Llegamos a Pearl Norte Street antes de que el motor del Studebaker se averiase. Salía vapor de debajo del capó. Algo metálico cayó a la calzada con estrépito. Sadie gritó llevada por la frustración, se dio en el muslo con el puño cerrado y soltó varias palabrotas, pero yo estaba casi aliviado. Por lo menos no tendría que pelearme más con el embrague. Puse el coche humeante en punto muerto y dejé que rodara hasta un lado de la calle. Se detuvo delante de un callejón sobre cuyos adoquines habían escrito NO BLOQUEAR, pero esa infracción en concreto me parecía una tontería después de un ataque con arma blanca y un robo de coche.
Salí y cojeé hasta la acera, donde ya me esperaba Sadie.
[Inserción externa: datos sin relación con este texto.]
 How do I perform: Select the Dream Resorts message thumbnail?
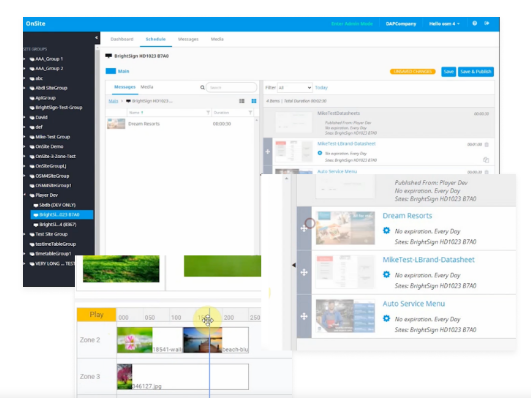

—¿Qué hora tenemos? —preguntó.
—Las once y veinte.
—¿Hasta dónde debemos ir?
—El Depósito de Libros Escolares de Texas está en la esquina de Houston y Elm. Cinco kilómetros. Puede que más. —Apenas habían salido las palabras de mi boca cuando oímos el rugido de unos motores a reacción a nuestra espalda. Alzamos la vista y vimos al Air Force One en su trayectoria de descenso.
Sadie se retiró el pelo de la cara con gesto cansino.
—¿Qué vamos a hacer?
—Ahora mismo, caminar —respondí.
—Pásame el brazo por los hombros. Deja que sostenga parte de tu peso.
—No lo necesito, cariño.
Una manzana más tarde, sin embargo, ya lo necesitaba.